I attribute much of my physical prowess to the fact that out of door life, the virgin soil, developed my strength, made my muscles firm, and my nerves steady. There is nothing, after all, like fresh air, sunshine, and good food to foster perfect health. No one can improve on nature’s handiwork.

I started in the wrestling game when a mere boy, testing my muscles out in the barnyard with my playfellows. Gradually I downed one boy after another and achieved a local reputation as a wrestler.

My ability as a wrestler grew until people came from miles around to see me wrestle with some local celebrity.

There was little attention paid to me until a couple of years ago, when Farmer Burns, considered one of the greatest wrestlers of the decade, and the man who discovered and trained Gotch, brought Yussif Hussane, the Turk, to Dodge. Now Hussane was rightfully considered one of the world’s best wrestlers, and he and his friends figured my defeat would be easily accomplished. My friends wagered a lot of money that I would win.

To make a long story short, I won over Hussane. From that time I was well started to success. All the leading wrestlers challenged me and I accepted all comers. The strange part of it all is that when I gain a victory my opponents always demand another match, for, with their managers, they are almost invariably confident that the second contest will result differently. The history of my ring contests will prove that the return match is invariably decided in my favor more quickly than the first one.

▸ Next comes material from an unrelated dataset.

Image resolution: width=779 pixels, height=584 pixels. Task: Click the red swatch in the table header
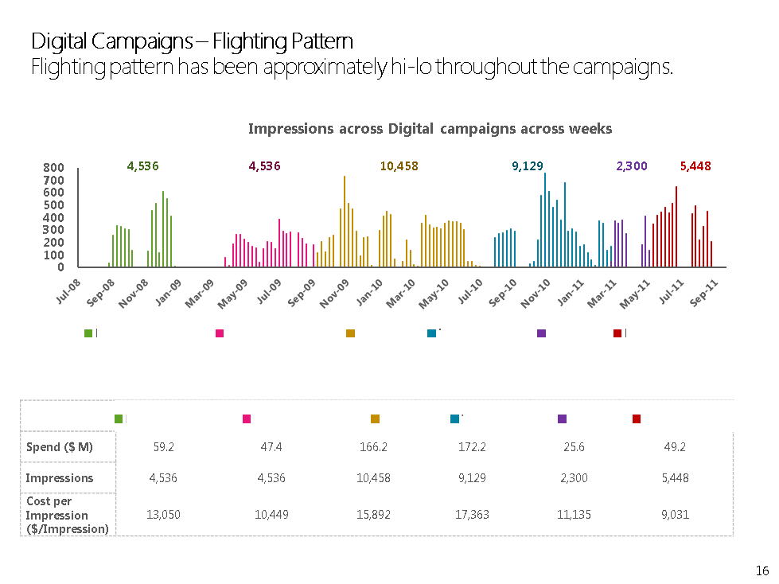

Charlie Cutler, one of America’s best wrestlers, was matched with me for the American championship. We wrestled in Omaha. Cutler’s friends evidently believed the contest would surely end in Cutler’s favor. There was Cutler money almost everywhere. My “farmer” friends had confidence in me, however, and they won between $35,000 and $40,000 on the contest.

The scissors hold, to which many attribute my success, came to me naturally. Gotch specializes in the toe hold. The reason I have been successful with the scissors hold is that when I discovered that I could defeat the other young fellows I developed the muscles in my legs in much the same way a boxer develops his arms. My brother Anton also has aided me materially in my training. Anton knows the game thoroughly and has participated in many wrestling matches.

When one of my wrestling matches is over I want to know when the first train leaves for Dodge. There is both pleasure and profit in farming, and I would advise all boys born and reared on farms to remain there. The farm is the place to gain and retain good health.

Another thing, boys, refrain from the use of liquor and tobacco. I have never used either. I cannot, and succeed in my profession. I am not a crank, but at the same time should I use liquor or tobacco even sparingly, the other fellow not using it, would have something one me.

Safety first is a mighty good slogan. I have tried to observe it with these rules:

No tea or coffee. No tobacco. Eight hours sleep. No liquor. Plenty of fresh air. Plenty of sunshine.